Francis Fargon said:


> For me the Elexir nano and all the web coated stuff,was not a options..and still not.Because what i really enjoy in acoustic, is slide guitar and those coated strings seems to really cut on the slide resonnance..or something like that.Metal slide and pyrex.So any bronze phosphore would do the trick for me,or whatever brand is in special at the store and bigest gauge available.
> 
> What strings work for you guys the best for slide guitar?
> 
> ...


On electric, either my regular strings, or flatwounds. On acoustic, either my regular strings or FlatTops. All D'Addario.


----------



## dufe32 (Feb 5, 2007)

Samsquantch said:


> Anyone who thinks their strings are "boutique" needs to get their head checked. Just sayin'....


+1

I've been using d'Addarios since forever. Cheap and reliable for me.


----------



## danbo (Nov 27, 2006)

XL's sdsre


----------



## pattste (Dec 30, 2007)

Francis Fargon said:


> Ahh man! you got to be joking...boutique strings!Wtf gonna be next..Boutique
> guitar picks!


Actually, there are many manufacturers of boutique guitar picks. Dugain, V-Picks, Red Bear, to name just a few.


----------



## pattste (Dec 30, 2007)

I used D'Addario strings for a short while but I really don't like them. I used Snake Oil Vintage strings for a couple of years until I had enough of the delays, lack of communications and generally mediocre buying experience. I thought they were fantastic strings but I simply didn't want to deal with Dean Farley anymore. I switched to Gibson strings and haven't looked back. I think they're just as good and I can get them easily.

I use these on my ES-335:










I use these on my Les Paul Standard:


----------



## Francis Fargon (May 31, 2009)

> [Exercise requirements]
a: In the guitar strings thread, which brand did pattste switch to after giving up on Snake Oil Vintage strings?
b: Carry the guitar strings thread on from the point where it stops.
The data has nothing to do with the guitar strings thread.

[Data pulled from a collection]
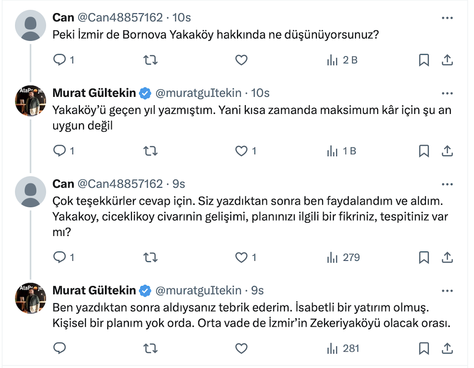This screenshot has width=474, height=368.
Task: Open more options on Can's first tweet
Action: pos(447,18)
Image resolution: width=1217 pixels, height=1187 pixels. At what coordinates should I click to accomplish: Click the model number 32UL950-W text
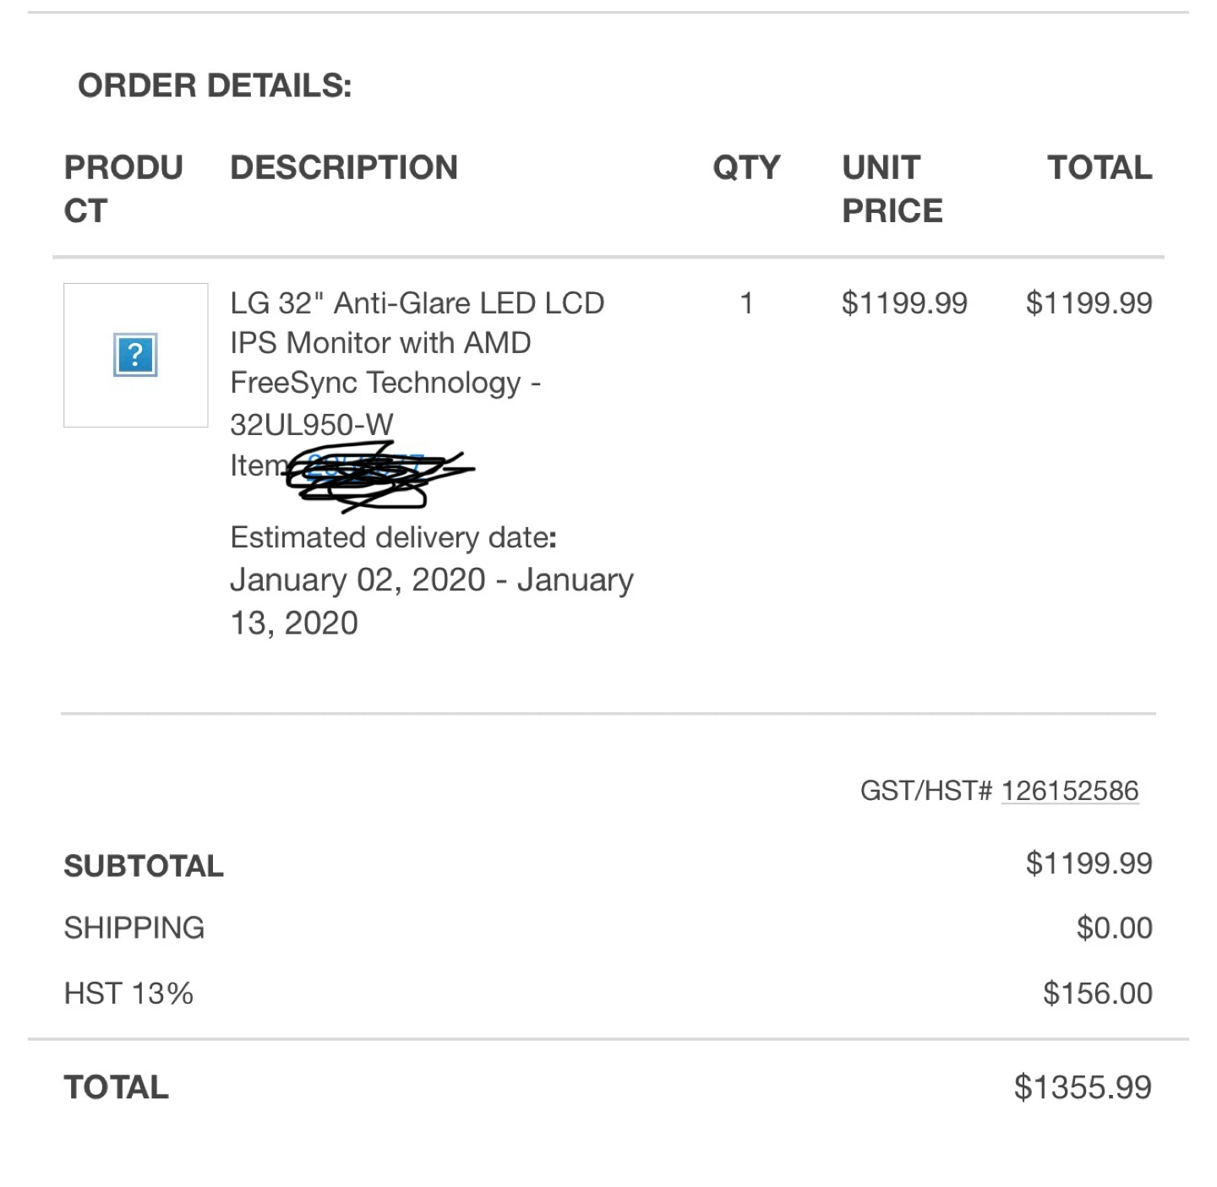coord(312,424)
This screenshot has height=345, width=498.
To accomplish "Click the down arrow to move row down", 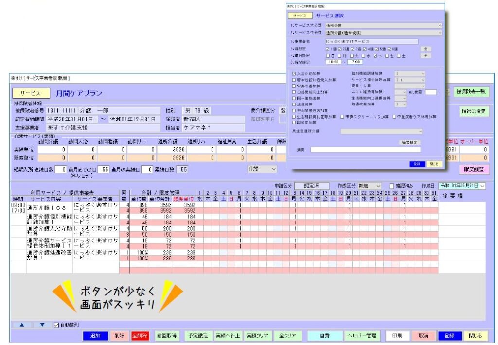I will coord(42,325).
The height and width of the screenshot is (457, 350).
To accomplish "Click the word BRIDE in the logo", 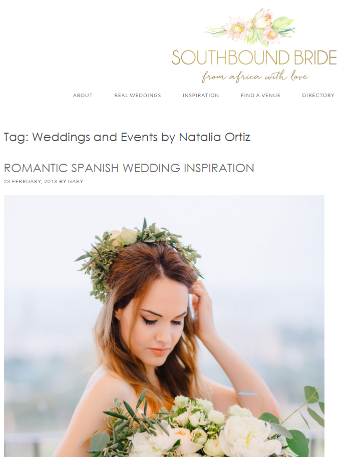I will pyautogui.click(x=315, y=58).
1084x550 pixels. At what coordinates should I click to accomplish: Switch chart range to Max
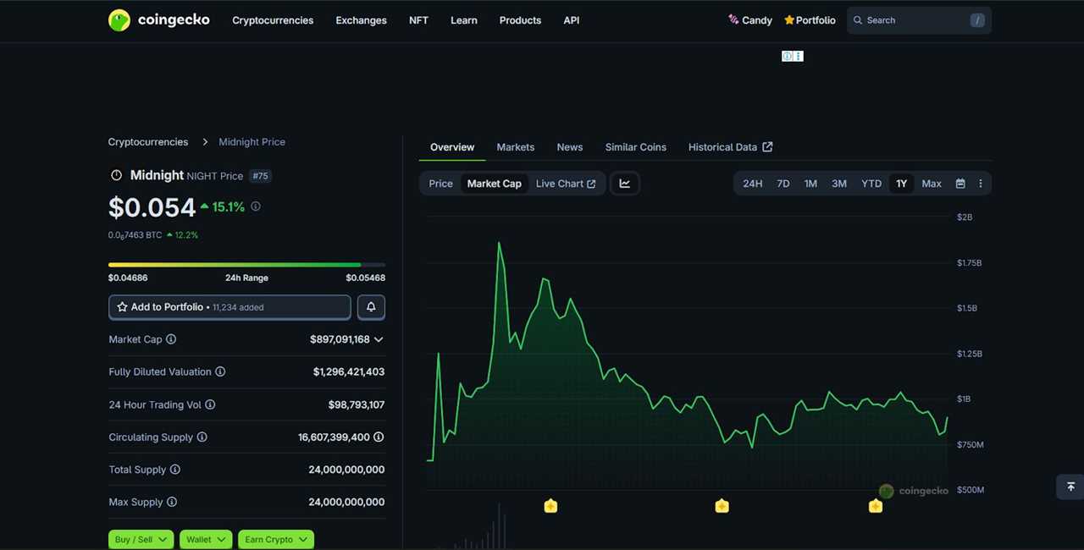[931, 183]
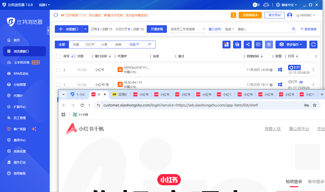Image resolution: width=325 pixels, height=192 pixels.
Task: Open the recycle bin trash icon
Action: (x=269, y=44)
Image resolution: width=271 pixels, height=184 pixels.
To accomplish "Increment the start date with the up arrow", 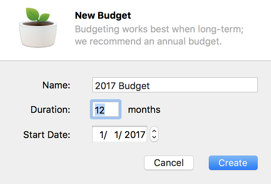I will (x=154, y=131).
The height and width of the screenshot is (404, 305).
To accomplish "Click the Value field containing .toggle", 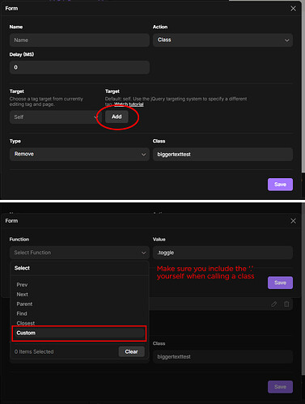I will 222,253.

--

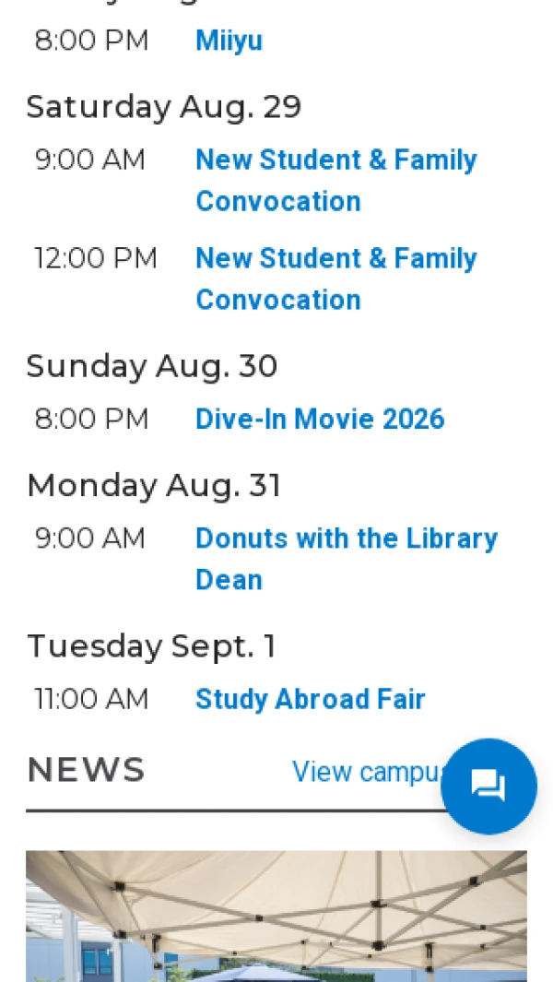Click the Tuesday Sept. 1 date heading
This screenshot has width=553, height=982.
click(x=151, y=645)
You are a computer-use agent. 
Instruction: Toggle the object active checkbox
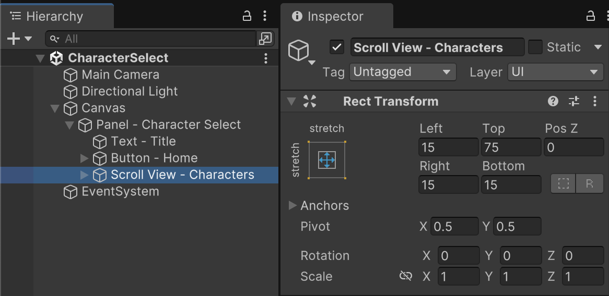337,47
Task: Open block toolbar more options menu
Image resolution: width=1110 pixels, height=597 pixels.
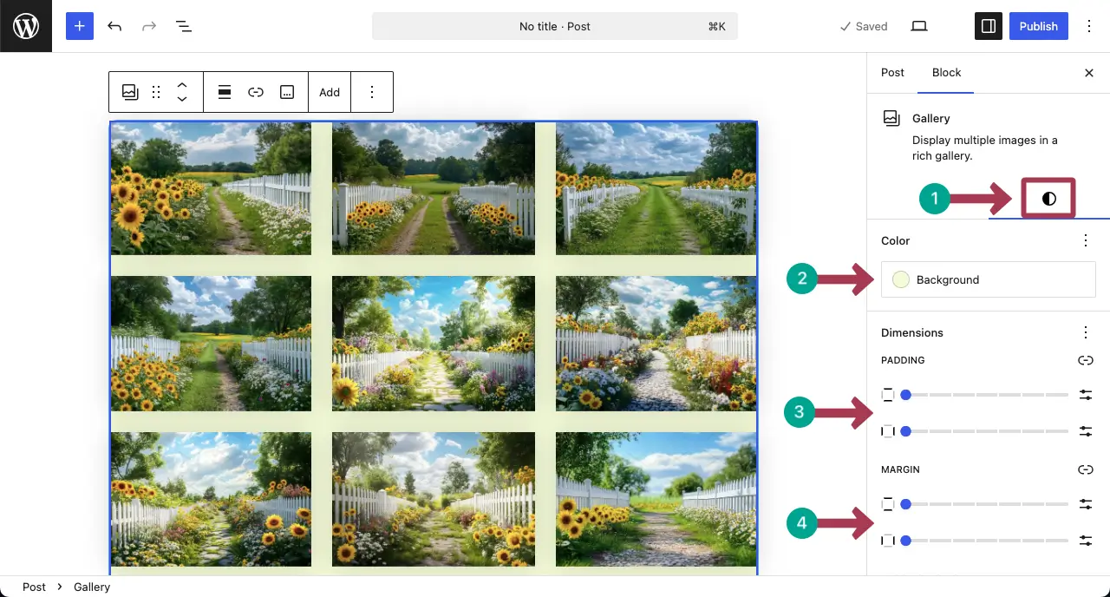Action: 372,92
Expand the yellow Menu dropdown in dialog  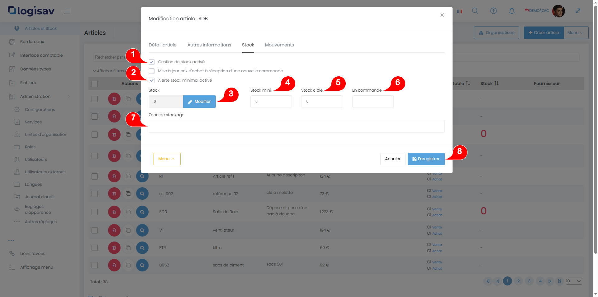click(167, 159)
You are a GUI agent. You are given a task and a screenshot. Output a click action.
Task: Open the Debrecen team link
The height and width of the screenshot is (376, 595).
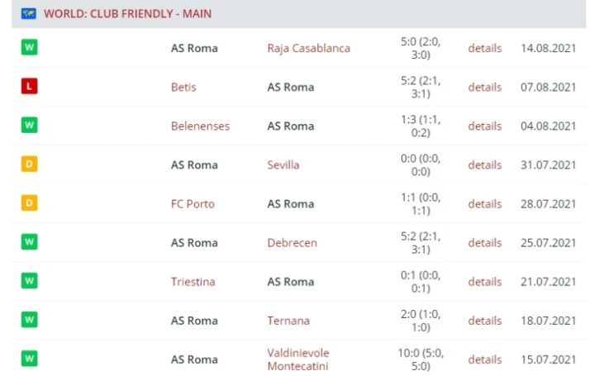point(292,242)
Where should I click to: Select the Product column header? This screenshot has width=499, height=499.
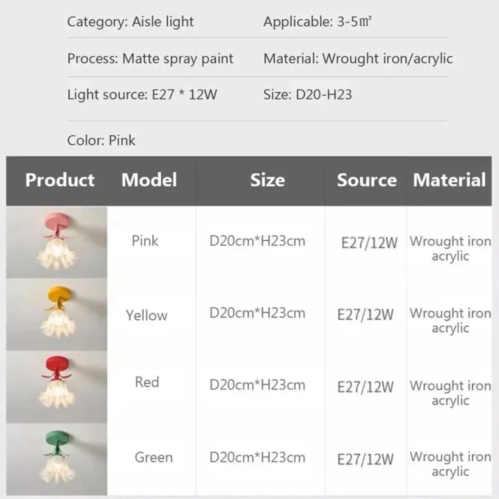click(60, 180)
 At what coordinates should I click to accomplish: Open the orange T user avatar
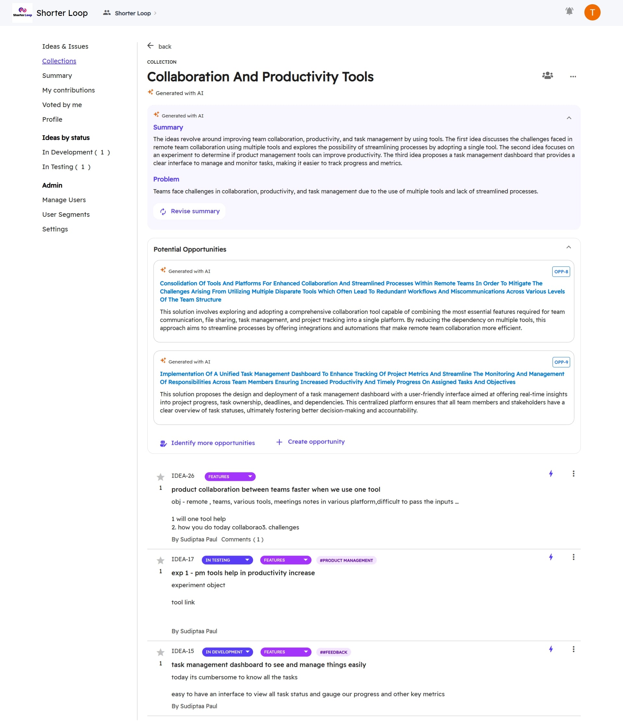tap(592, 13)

...

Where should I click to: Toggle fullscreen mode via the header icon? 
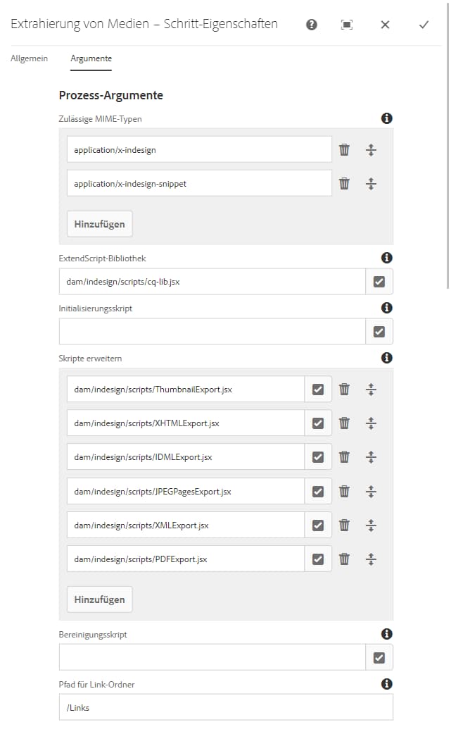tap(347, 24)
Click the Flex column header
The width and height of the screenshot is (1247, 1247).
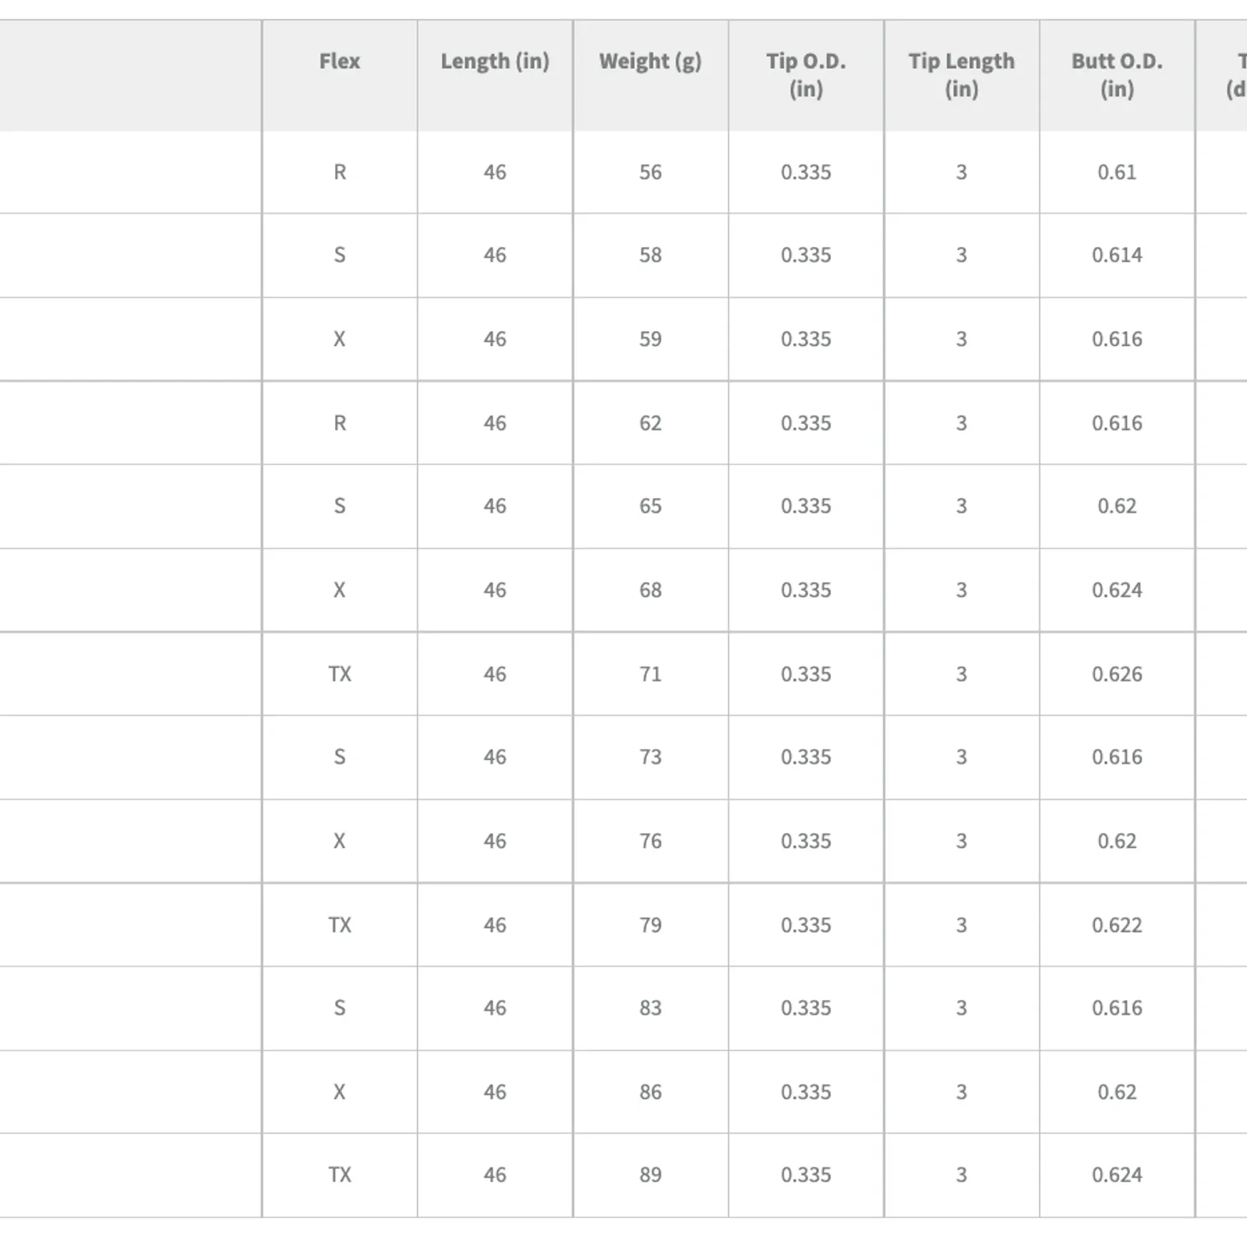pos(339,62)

> [Responses for each task]
a: Gibson strings.

b:
pattste said:


> Actually, there are many manufacturers of boutique guitar picks. Dugain, V-Picks, Red Bear, to name just a few.


Yeah,but to me picks are just somthing i could buy at the "pallet".I just keep
on losing them over and over,i got a few in my pocket,a few in the car,some in my room,etc.So paying 35$ for one...mean that ill have to keept it around my neck on a little string or chain,and that WAY to *****.Mabye if it was 
gave to me by fu**in Jimi hendrix...even then.I wonder how many guys here uses "Boutique guitar picks"?And i wonder also how many got a pick on a little chain or string around the neck?Loll

Frank


----------



## Guest (Jun 3, 2009)

I get what you're saying Frank about picks being expensive or strings. But in my experience they do make a good difference in the tone. I know the price is much more than a 1$ for a dozen, but then again it goes with all the rest. As for having it around my neck, not really my style LOL

www.myspace.com/jsebastien1971


----------



## noobcake (Mar 8, 2006)

I've been using Vinci strings for quite awhile now. A local shop has them at $5 a pop and they come with an extra high e string. I have really acidic sweat and go through a pack of string every second week, so whatever's cheap works for me. I'm thinking of trying elixirs though, maybe the coating will fend off my acidic sweat long enough to make it a worthwhile investment.


----------



## Archer (Aug 29, 2006)

I like Elixir Nanowebs


----------



## Francis Fargon (May 31, 2009)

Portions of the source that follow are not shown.